***** Okuma parçası

5. Hesaplaşmacı İnceleme: Edebi eserin başka metinlerle hesaplaşması sonucunda ortaya çıkan inceleme türüdür. Burada bir metnin başka bir metin içinde alıntı, çalıntı biçiminde etkili varlığı ele alınır. Asıl metinle bağlantıların neler olduğu, metinler arası semantik ilişki, yazım, noktalama, fonoloji, morfoloji, sözcük dağarcığı açısından hesaplaşma ve irdelemeler göz önünde bulundurularak inceleme yapılır (bkz. Baytekin, 2006:147).

6. Dilbilimsel İnceleme: Edebiyat eserinin ait olduğu dil sistemine göre açıklanabileceği düşüncesine dayanır. Burada stilistiğin ne kadar büyük etkisi olduğunu Baytekin (2006:146) şu şekilde açıklamaktadır:

● Eserde duygusal heyecan bildiren dil öğeleri var mıdır?

● Dilsel öğeler arasındaki uyum nasıldır?

● Bireysel dil kullanımı, yaratıcılık söz konusu mu?

● Eserdeki dil, geleneksel mi yoksa edebi bir dil özelliğine mi sahip?

● Aynı yazar ya da şairin farklı zamanlarda yazdığı eserdeki dil kullanımı

arasında farklılık mevcut mu?

● İmgesel yoğunluk, benzetme, mecaz, anlatım sanatları, kişileştirme, sözcük kullanımı gibi özellikler nasıl kullanılmış?

(24)

**********
***** Verilen satırlar

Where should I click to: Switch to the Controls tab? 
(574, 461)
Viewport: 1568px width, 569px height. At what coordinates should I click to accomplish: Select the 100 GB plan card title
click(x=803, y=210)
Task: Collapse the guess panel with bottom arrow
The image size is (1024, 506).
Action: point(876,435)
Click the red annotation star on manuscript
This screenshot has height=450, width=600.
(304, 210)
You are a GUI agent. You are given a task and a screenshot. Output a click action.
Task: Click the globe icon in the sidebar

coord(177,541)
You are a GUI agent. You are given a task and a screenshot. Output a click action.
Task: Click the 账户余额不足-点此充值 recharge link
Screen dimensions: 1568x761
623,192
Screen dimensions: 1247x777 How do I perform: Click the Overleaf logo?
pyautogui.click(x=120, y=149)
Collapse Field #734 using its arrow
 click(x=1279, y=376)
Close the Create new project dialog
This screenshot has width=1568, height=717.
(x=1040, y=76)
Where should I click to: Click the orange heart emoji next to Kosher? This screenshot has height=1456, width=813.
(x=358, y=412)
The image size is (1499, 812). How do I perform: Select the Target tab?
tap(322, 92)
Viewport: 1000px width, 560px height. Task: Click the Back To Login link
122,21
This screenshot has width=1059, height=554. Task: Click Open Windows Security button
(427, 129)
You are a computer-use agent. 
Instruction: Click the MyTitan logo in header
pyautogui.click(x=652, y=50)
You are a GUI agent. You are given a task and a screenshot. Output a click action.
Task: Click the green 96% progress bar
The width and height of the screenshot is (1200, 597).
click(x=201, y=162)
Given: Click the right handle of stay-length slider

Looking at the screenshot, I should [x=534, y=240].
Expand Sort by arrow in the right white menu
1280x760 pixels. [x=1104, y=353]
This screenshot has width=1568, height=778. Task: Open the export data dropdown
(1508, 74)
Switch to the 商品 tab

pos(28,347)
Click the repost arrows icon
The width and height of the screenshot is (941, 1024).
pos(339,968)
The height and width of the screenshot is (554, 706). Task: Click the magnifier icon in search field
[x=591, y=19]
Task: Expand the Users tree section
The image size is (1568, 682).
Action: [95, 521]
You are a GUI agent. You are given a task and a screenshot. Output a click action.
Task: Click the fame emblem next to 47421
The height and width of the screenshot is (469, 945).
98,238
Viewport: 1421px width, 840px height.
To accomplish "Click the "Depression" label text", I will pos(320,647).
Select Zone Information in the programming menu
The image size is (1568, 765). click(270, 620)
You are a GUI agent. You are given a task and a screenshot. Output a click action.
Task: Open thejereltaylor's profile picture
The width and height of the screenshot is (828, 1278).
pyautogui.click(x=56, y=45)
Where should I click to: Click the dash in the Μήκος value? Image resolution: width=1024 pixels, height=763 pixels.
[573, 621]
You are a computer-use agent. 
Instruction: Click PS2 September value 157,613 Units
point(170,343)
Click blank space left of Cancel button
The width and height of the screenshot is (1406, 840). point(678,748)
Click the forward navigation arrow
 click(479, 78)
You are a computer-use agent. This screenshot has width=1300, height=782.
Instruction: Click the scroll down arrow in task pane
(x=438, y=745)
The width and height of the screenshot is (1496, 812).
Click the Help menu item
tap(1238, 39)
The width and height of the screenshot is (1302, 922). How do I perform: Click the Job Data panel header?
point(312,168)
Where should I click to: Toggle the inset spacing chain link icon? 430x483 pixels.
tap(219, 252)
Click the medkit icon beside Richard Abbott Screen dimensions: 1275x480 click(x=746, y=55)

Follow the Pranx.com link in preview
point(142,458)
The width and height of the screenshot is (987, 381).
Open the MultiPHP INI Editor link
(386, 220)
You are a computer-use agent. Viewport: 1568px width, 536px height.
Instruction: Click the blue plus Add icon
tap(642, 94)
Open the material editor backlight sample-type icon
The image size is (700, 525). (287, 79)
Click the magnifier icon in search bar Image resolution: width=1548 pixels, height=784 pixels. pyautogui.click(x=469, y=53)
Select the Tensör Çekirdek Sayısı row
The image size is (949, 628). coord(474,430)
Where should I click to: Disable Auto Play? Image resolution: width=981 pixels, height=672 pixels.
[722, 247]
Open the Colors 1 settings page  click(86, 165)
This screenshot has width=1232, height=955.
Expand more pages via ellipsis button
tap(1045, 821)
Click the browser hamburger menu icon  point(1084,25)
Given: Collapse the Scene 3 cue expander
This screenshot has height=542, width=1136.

**********

- **Alıştırma**
Okuma parçasında "6. Dilbilimsel İnceleme: Edebiyat" sözlerinden başlayıp "söz konusu mu?" sözlerine kadar olan kısmı, bu sözler de dahil olmak üzere, hiç değiştirmeden tekrarla. Satırların bu işle hiçbir ilgisi yok.

- **Görevin cevabı**
6. Dilbilimsel İnceleme: Edebiyat eserinin ait olduğu dil sistemine göre açıklanabileceği düşüncesine dayanır. Burada stilistiğin ne kadar büyük etkisi olduğunu Baytekin (2006:146) şu şekilde açıklamaktadır:

● Eserde duygusal heyecan bildiren dil öğeleri var mıdır?

● Dilsel öğeler arasındaki uyum nasıldır?

● Bireysel dil kullanımı, yaratıcılık söz konusu mu?